END OF ADVERTISING. AGAIN.

Inter-Galactic Worldwide Doofus Predicts End of Advertising



Just when you think every meatball who's ever predicted the end of advertising has either been hung, jailed, or sentenced to life at the permanent rotating 4A’s conference on “transformation,” up pops another one.


This one is the “Global Brand Experience Manager” for Facebook. I’m pretty sure everything you need to know about him is explained in his title.


According to this guy, traditional advertising and marketing are nearing their end and they will be replaced by “many lightweight interactions.” Well, if anyone should know about lightweight interactions it’s Facebook.

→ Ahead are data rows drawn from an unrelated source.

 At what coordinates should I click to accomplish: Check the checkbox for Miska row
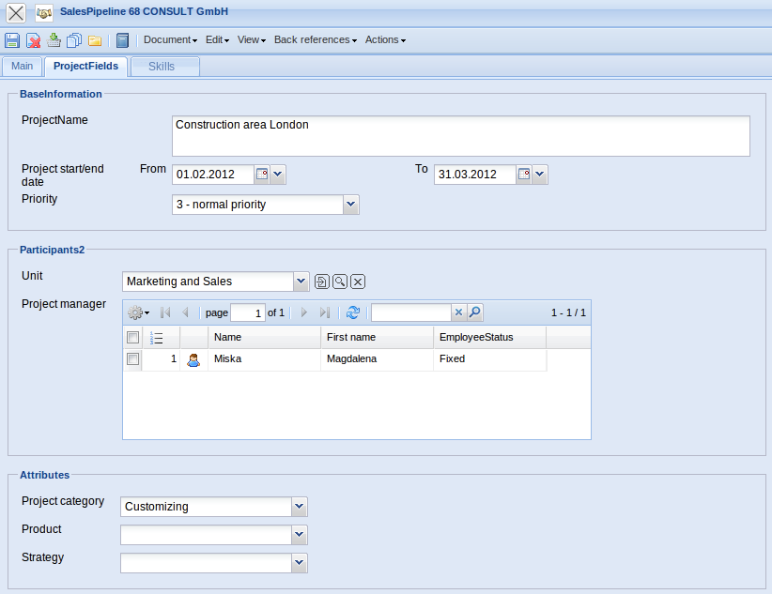point(133,359)
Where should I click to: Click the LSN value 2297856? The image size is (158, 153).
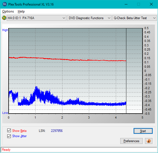point(57,131)
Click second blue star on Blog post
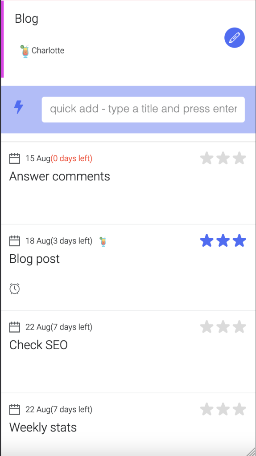256x456 pixels. [223, 240]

We have all read this same “advertising is dead” nonsense a thousand times over the past decade, and the idea that someone is still spouting it is a pretty good tribute to the enduring power of stupidity. As I write this, online advertising alone has surpassed $600 billion in ad spend.


It’s hard to believe that anyone would publish another article entitled “Is The End Near For Traditional Advertising?” but there it is at a website called The Daily Dose, which is apparently run by Entrepreneur magazine. The perpetrators of The Daily Dose apparently live in some kind of upper-crust twit dream world. Get this...


“Much like the way we develop friendships over a period of time, an entire generation of advertisers will need to plan their marketing scenarios around the concept of building relationships. We often meet new acquaintances through friends. We chat them up, maybe catch them later at a party with other mutual acquaintances, discover we have similar interests, and, before you know it, we’re all packed up and off on a weekend ski trip together in Vermont.”


How utterly charming. We’re all cozy and snug in our weekend ski chalet in Vermont. Gag me with a chair lift.


I swear, these “marketing relationship”doofuses have left orbit. They are so far out of touch with real people that you can’t even write parodies any more. Most of these “relationship” goobers couldn’t sell a tattoo to a barista.


As George Tannenbaum brilliantly put it...“They are the the great unaccountables who produce nothing but hot air, nothing that lives and breathes, nothing that has an impact in the market. Nothing you can pin down.”


But hell, who’s got time for that when all your fabulous friends are waiting for you up in Vermont?